We are entering a new era. Change is hard. But I believe the strength of the Indie writer is in his or her ability to tell the story THEIR way.


  1. Some great points, and if you haven't read a Mark Tufo story yet, you need to... especially since they are actually edited, lol

    Armand Rosamilia

  2. Good thoughts! Readers never suspect the utter awfulness of an author's submitted ms. That's one of the few good uses of a reputable publisher. Their copy editors tidy it up. But still a few snafus slip through. The classic author Ruth Rendell is often guilty of accidental word repetitions that I yearn to strike out. Plus two different characters with the same initials appearing on the same page..

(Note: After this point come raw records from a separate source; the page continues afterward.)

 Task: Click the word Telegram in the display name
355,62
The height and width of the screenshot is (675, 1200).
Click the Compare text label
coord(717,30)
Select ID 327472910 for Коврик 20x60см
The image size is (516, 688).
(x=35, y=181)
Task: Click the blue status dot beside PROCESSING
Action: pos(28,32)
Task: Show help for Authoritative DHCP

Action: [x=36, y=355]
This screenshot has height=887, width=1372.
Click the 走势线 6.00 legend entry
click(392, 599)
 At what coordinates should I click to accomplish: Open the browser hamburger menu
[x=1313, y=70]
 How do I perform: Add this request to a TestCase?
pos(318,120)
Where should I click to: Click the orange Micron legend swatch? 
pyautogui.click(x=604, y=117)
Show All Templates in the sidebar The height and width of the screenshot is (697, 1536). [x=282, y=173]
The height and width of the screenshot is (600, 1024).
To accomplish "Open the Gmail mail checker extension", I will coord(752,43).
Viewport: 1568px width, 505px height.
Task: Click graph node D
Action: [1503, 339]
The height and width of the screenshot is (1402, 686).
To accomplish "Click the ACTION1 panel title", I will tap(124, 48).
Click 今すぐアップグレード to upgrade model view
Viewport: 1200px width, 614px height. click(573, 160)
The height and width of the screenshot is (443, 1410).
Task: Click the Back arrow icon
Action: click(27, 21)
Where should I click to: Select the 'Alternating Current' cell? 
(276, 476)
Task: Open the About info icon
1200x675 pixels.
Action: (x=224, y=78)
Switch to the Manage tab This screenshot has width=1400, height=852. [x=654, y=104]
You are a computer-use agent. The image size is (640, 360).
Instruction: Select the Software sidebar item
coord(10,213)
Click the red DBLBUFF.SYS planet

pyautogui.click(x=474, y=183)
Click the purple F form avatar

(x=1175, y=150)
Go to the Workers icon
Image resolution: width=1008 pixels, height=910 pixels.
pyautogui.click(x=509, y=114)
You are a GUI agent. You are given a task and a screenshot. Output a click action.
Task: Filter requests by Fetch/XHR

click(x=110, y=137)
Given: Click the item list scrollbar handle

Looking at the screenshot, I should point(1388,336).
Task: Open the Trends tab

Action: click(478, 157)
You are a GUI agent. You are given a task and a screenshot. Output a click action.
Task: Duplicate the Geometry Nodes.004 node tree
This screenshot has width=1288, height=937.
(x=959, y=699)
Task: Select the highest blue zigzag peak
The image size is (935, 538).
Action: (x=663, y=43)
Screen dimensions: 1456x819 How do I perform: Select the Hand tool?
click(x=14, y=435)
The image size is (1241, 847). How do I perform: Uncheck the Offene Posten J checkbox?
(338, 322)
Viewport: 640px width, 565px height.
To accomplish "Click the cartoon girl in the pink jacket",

  3. Good point. After its waters down loses flavor and is unrecognisable as your own writing. Best of both worlds by self publishing, but may never be seen in a library or on Barns and Noble book shelf.

  4. What's really interesting is that this new world is working both ways -- for the author to get what they want out of an editor and for an editor to know just what is expected of them.
    Really interesting points, Todd. Thanks for this!

  5. Good post, Todd. I agree. My role as editor for Angelic Knight Press differs from my freelance work. As the press editor, I have a tendency to be more "my way is the only way" when it comes to editing, although I never try to change the author's "voice." More along the lines of oxford commas are not up for discussion, the press uses them. Whereas when I edit freelance--the author can choose to use them or tell me to stop sticking those damn commas everywhere. It's a bit of a different relationship. I still do my best, but a lot more of what I suggest and what they use is up to the author.